[Record set — start]

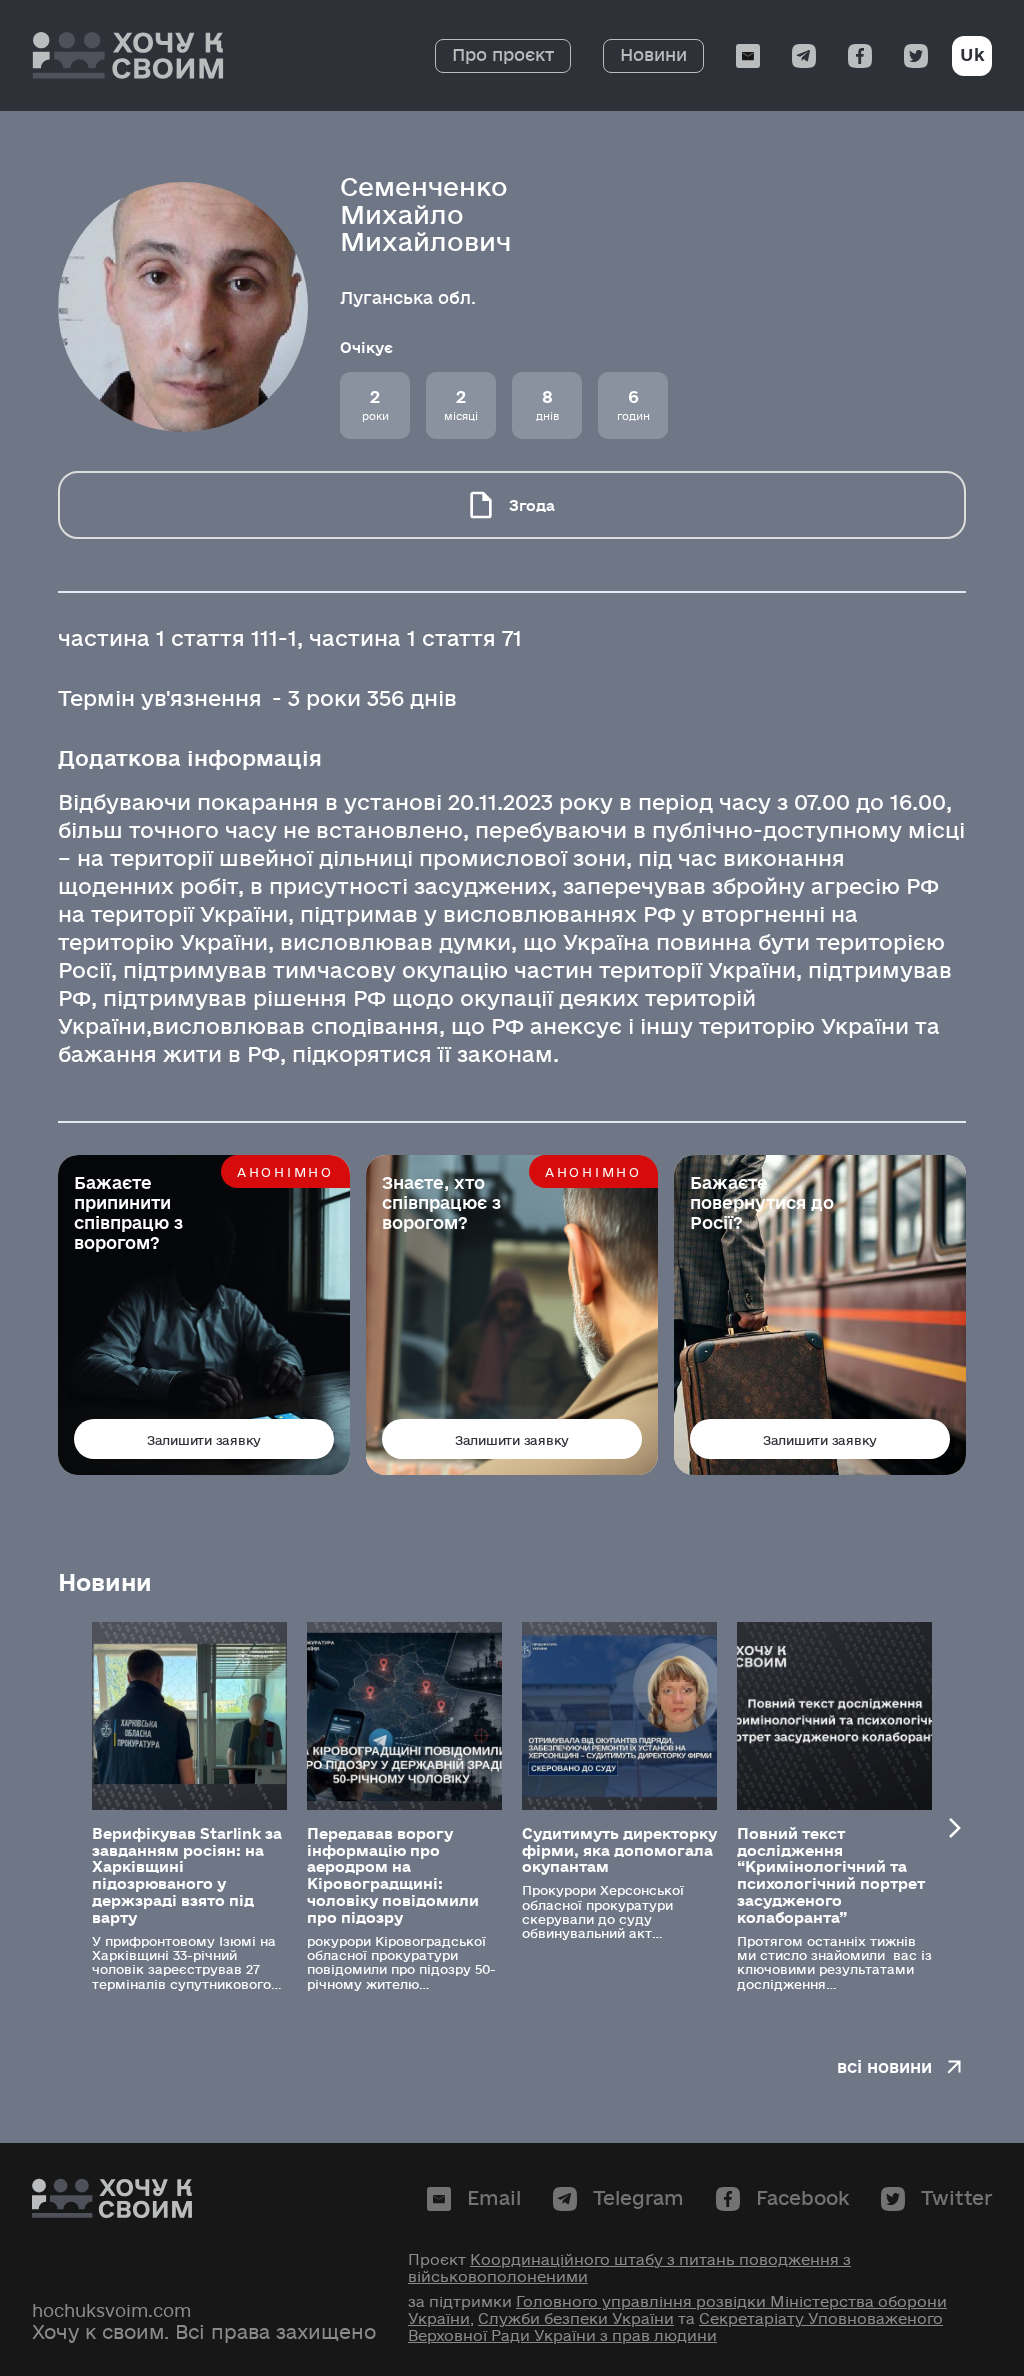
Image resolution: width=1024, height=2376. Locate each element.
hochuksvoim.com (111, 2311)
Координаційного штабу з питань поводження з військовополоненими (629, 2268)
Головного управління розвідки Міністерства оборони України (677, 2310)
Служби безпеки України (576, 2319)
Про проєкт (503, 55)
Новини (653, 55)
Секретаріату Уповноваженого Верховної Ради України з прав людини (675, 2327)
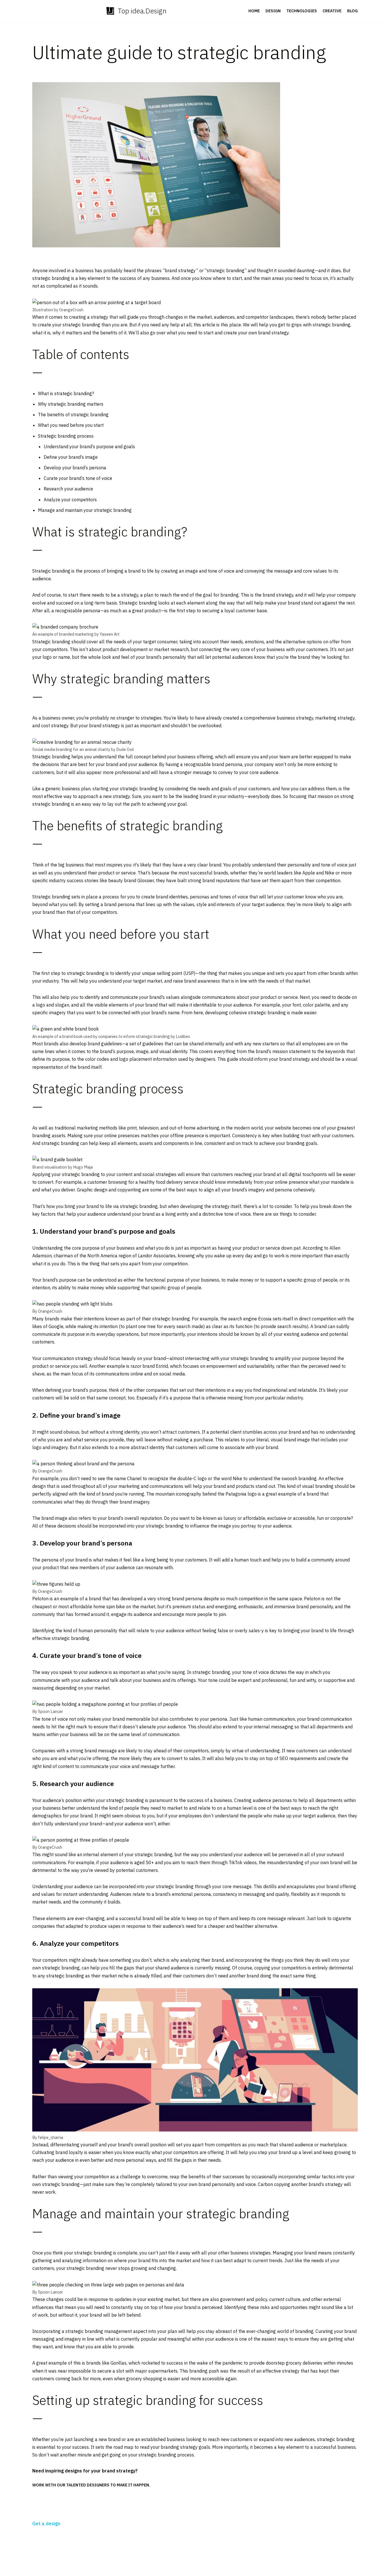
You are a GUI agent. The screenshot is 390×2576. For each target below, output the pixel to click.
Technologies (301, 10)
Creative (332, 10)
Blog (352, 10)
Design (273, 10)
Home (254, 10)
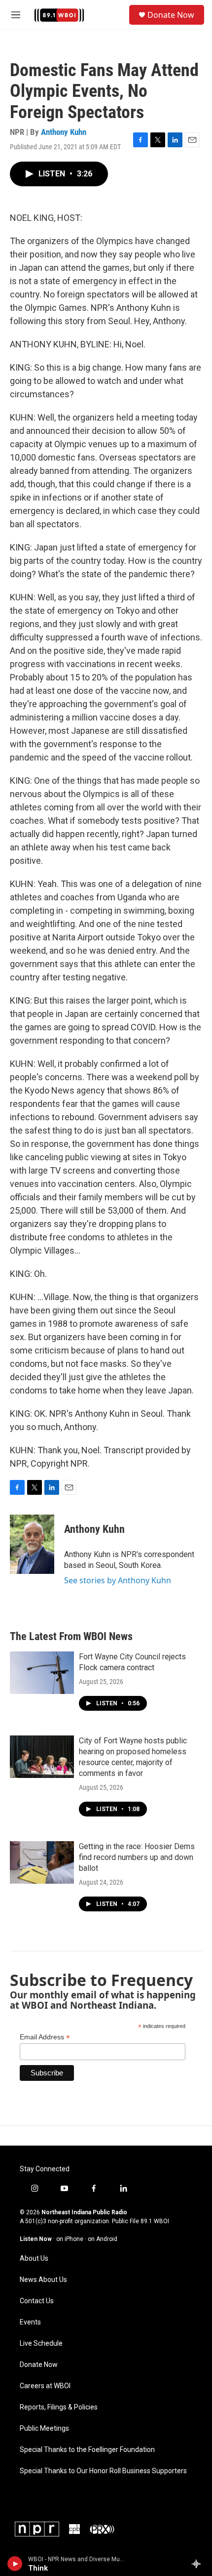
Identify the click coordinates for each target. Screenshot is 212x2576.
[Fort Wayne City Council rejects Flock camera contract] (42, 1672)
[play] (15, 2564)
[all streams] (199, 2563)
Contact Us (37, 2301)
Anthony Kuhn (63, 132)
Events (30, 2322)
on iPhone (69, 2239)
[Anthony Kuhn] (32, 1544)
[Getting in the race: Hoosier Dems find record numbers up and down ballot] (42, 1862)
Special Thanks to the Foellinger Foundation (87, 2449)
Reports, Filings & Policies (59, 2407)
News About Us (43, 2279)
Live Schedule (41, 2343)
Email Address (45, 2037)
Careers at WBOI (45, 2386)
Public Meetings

[Record set — finish]

■ To do:
For each line in the data that contains the string "click", give a copy of that line.

■ Written solution:
You are a GUI agent. The screenshot is 390×2576. For each target below, output the pixel to click.
Identify the click coordinates for each target. Screenshot is 212x2576.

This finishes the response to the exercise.